» **Exercise description**: Return every line below as is, leaving out the pictures.

═══ Data provided

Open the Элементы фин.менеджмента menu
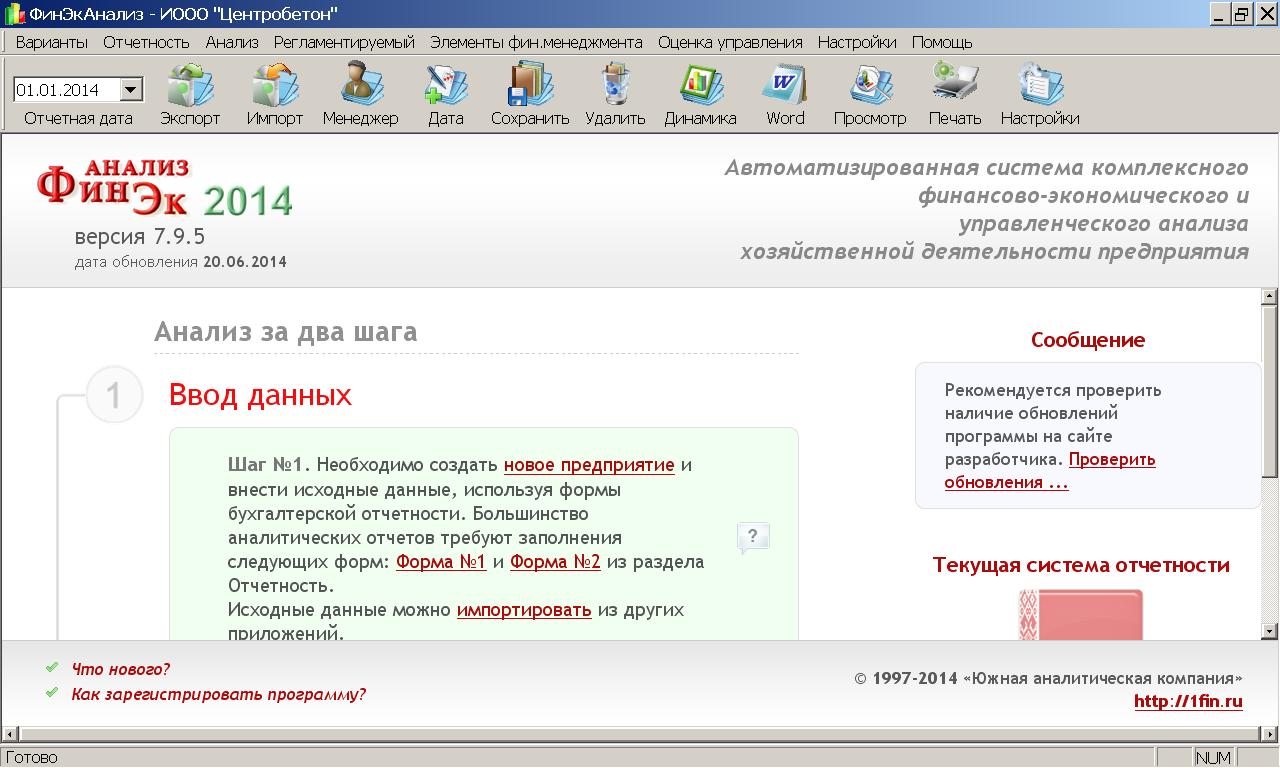Screen dimensions: 1280x768 (535, 43)
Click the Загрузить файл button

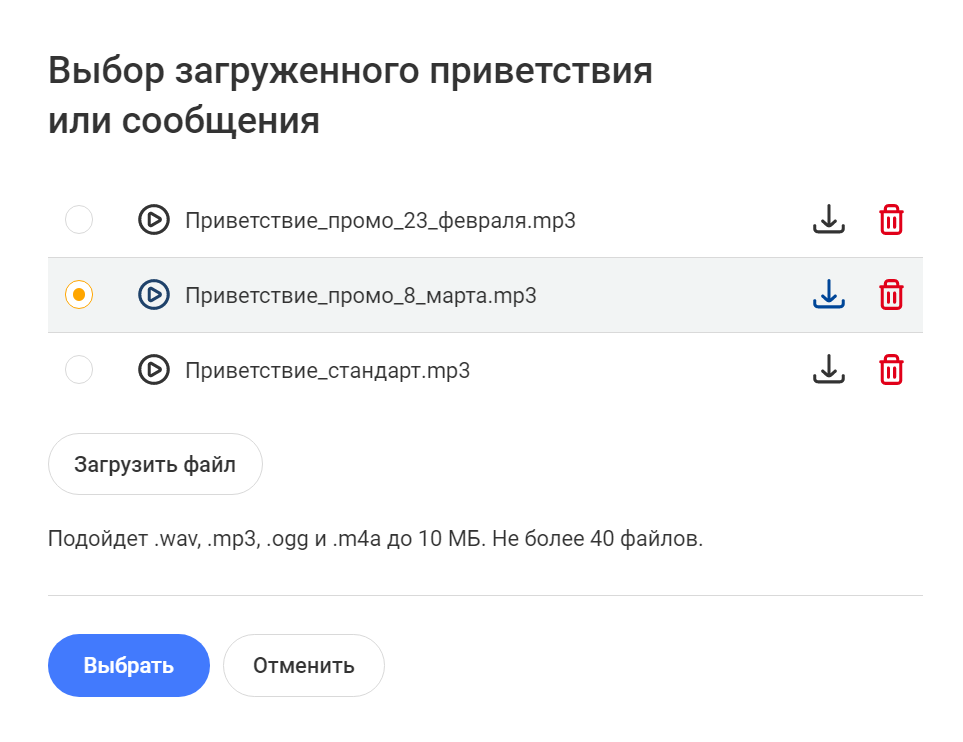click(x=155, y=464)
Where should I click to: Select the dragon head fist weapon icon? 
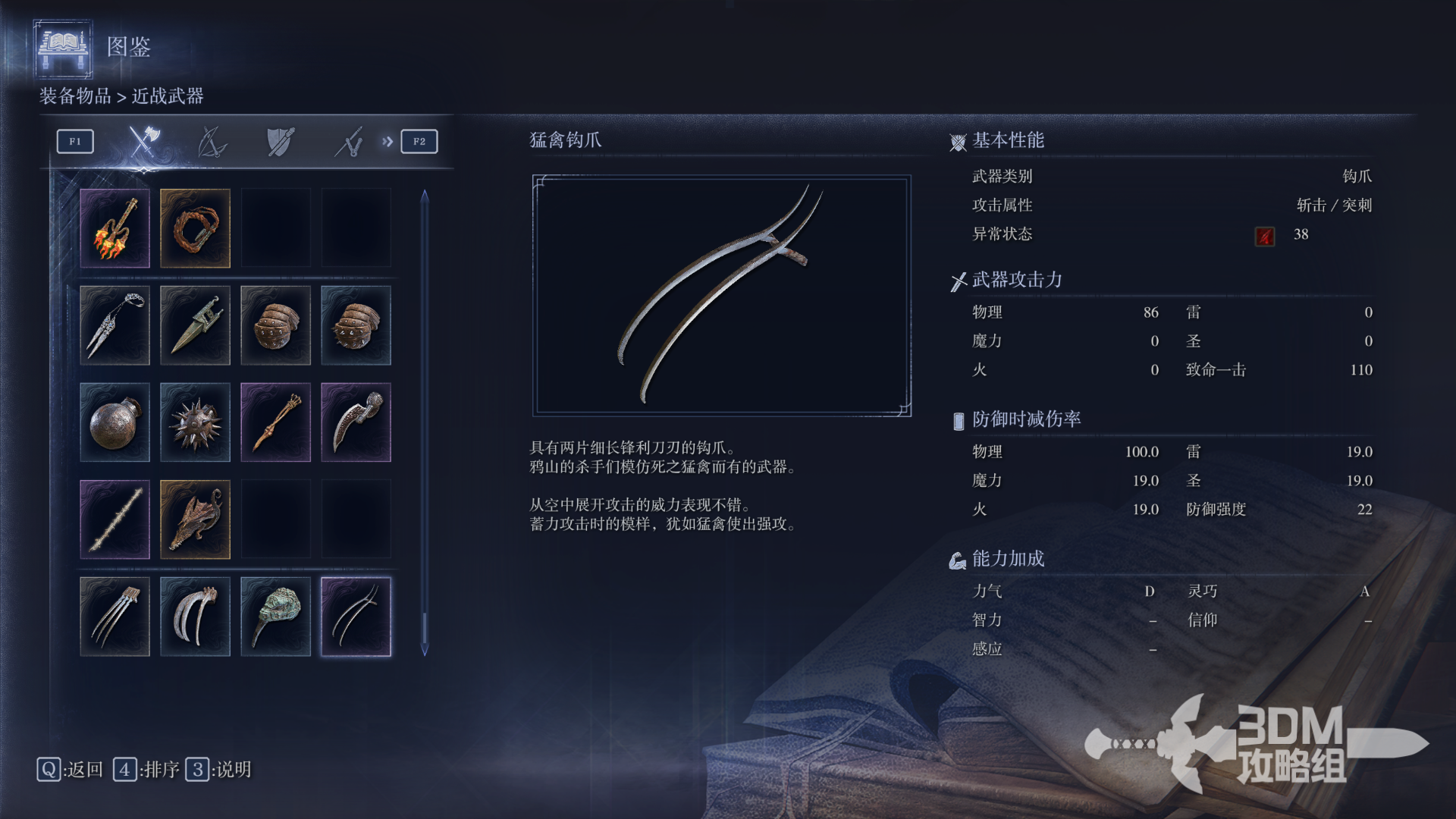(x=195, y=519)
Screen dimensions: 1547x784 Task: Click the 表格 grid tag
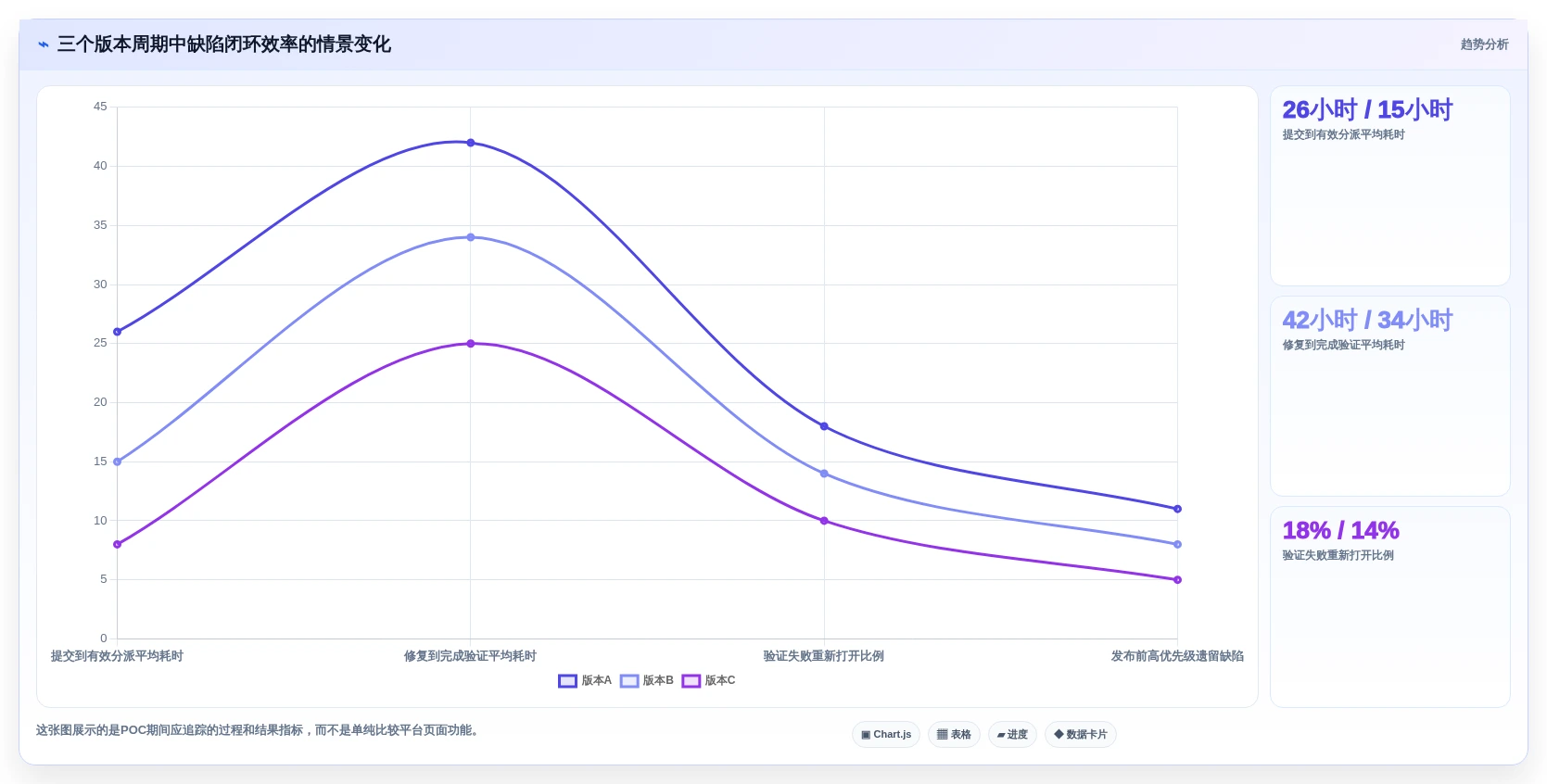pyautogui.click(x=954, y=735)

══════

» **Answer to this exercise**:
Open the Элементы фин.менеджмента menu
Screen dimensions: 1280x768 (535, 43)
Click the Загрузить файл button

click(x=155, y=464)
Where should I click to: Select the dragon head fist weapon icon? 
(x=195, y=519)
Screen dimensions: 1547x784 Task: Click the 表格 grid tag
pyautogui.click(x=954, y=735)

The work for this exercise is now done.